# Saturday Project: Mounting Some Pedals To A Pedal Train



## keto (May 23, 2006)

So, I've been thinking about doing something like this for a while. Especially the Mooer small form factor pedals do not want to mount with just velcro. Every time I open up the bag, they're hanging off by the cabling. Time to get off my ass and fix it.

So, I had bought some strapping for another project years ago. It's a little rusted, but meh don't care. Grabbed the tin snips and first cut some triple-hole links:









and put them under the screws on the bottoms of the pedals. Then did some test fitting, and realized I just needed double links, not triple.









Now the nervy part: drilling thru the pedal board. 

*Hint* do not do this in the kitchen. Do it in the garage or on the deck or something. Mrs. won't like the aluminum chips all over the table and floor. 

I used a bit just smaller than the holes in the strapping to start, then enlarged the holes with a bigger bit. I left the velcro on because I FREQUENTLY change my pedals around.









And screwed down the pedals. I didn't do my mini tuner because the screws are very short and sit in a recess, so I couldn't get the strapping links in. I even tried putting them between the box and the box bottom, but there is a lip there that prevents doing so. So, I just zip tied it down for now.









I ran to Home Depot and bought some 1 1/4" and 1/2" bolts and matching wingnuts, to make for faster removal in future.









And here's my full board. The green 'Rocket' is an op-amp Muff clone, the red unfinished box is a Red Llama clone. The 2 loopers bottom left and middle are home built. The DL8 and Tremolo are in one loop, my old Volz phaser and Verbzilla are in the other, of the black looper.


----------



## sulphur (Jun 2, 2011)

I have a few small footprint pedals and did notice that they can be a bit wonky just velcroed down.
Some of my pedals have stayed put, but others come and go.
I just can't see myself bolting them down though, although, the wingnuts are brilliant.

When I mod my PT1s, I'll throw some pics into this thread.
Thanks for taking the time to post Kent.


----------



## mhammer (Nov 30, 2007)

More than enough accomplishment for a single Saturday!

Any issues running the Verbzilla and Hardwire looper off the same PSU?


----------



## keto (May 23, 2006)
----------------
● **REQUIRED ACTIONS**:
1. In the pedal-mounting thread, what did the original poster buy at Home Depot?
2. Go on with the pedal-mounting thread from the point where it stops.
The entries after this play no part here.
----------------
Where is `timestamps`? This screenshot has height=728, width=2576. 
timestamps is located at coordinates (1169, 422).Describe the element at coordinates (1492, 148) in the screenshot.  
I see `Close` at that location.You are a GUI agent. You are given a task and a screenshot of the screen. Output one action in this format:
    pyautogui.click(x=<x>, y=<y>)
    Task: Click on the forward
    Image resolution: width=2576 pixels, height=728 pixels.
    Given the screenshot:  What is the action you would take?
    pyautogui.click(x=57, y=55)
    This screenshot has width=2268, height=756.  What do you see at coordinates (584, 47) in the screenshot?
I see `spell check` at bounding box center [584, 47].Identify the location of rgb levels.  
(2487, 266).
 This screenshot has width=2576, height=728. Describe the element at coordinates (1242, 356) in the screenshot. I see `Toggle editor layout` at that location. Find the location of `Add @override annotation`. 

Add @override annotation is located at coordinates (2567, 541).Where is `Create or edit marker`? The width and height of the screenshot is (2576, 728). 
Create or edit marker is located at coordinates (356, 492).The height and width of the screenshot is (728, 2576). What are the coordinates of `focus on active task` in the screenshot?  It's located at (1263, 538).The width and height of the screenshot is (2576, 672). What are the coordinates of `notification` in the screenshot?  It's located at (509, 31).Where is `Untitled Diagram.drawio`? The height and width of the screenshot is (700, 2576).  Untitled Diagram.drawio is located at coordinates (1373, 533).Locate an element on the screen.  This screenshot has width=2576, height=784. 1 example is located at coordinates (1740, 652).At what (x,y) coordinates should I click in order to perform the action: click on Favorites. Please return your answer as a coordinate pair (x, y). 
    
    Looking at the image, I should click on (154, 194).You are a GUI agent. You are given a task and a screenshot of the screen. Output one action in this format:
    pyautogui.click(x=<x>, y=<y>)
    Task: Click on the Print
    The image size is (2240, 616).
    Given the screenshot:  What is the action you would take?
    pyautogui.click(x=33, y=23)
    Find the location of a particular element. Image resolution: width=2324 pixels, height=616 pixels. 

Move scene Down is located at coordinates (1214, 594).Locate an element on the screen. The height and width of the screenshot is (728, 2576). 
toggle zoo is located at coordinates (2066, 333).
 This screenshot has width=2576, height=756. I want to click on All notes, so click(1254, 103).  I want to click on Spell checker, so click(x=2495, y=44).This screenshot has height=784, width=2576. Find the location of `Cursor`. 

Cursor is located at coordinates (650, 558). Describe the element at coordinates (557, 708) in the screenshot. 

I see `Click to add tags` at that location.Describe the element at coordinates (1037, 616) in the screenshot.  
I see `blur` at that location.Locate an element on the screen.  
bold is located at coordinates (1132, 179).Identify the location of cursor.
----------------
● **ANSWER LIST**:
1. Bolts in 1 1/4" and 1/2" sizes, with matching wingnuts.

2.
Mark, not so far. I have 2 Dunlop DC Bricks under that board - I know they aren't universally loved, I know they aren't isolated outputs, etc etc. And you are right, both the VZ and DL8 are on the same Brick. But I have owned about 4-5 Bricks now, and they just work...have never had a failure, don't get interference or other unexplained electrical noise. I mean, I have a big long chain so yes there is noise, but nothing I can't deal with.

And, yes it was lots to accomplish - it took me 3-4 hours including the hardware store trip, for what I thought would be a 1 hour job. lol.

I do have a Decimator/GString on order. Jock, you said somewhere else that yours failed, did you get that sorted out?


----------



## sulphur (Jun 2, 2011)

Last night, I checked on that pedal again.
I pulled it apart to see if there was anything obviously wrong.
I didn't notice any burnt components, or anything disconnected,
so I threw it back on the board to see what was going on.

I'd get guitar signal to go through, but anything in the loop would not work at all.
I'd get a slight buzzing when I'd turn the knob down on the Gstring.
It would then go away when I'd turn it up again past noon.

When I first had trouble, nothing worked, not even signal through from the guitar.
I'm not crazy about the configuration of the Gstring, the inputs and outputs.
Rather than something straight forward, like the NS2, ins and outs for guitar and loop on either side of the unit,
the Gstring has three on one side and one on the other.

It wasn't wired incorrectly, as I had it working for a long time on the board without issues,
it just stopped working one day. Last year, I picked up a used Decimator in the forum,
that was supposed to go onto another board. I just rewired a few things and threw that on the PT Pro.
The reason for the attempted change, was that the NS2 seemed to be letting too much noise though.
I don't know why, as it seemed to be Ok before. The Decimator seems to be doing the trick for now.

The loop is a cool feature on the Gstring, but if you're just going to run everything through it,
save the $80 and just pick up the regular Decimator.

I'll have to get the Gstring to a tech, I suppose. I'd like to know what the problem is, for one anyway.


----------



## sulphur (Jun 2, 2011)

Sorry for highjacking your thread Kent, but I thought that I'd add a bit more about the noise gate.

The Gstring was superior, in the sense that it would let a lower level signal through well and still clamp down on the residual noise.
After I reconfigured my board to put the regular Decimator on it, now there's a problem.
To have it set where it does the proper amount of supression, it chokes off the clean signal, to a certain degree.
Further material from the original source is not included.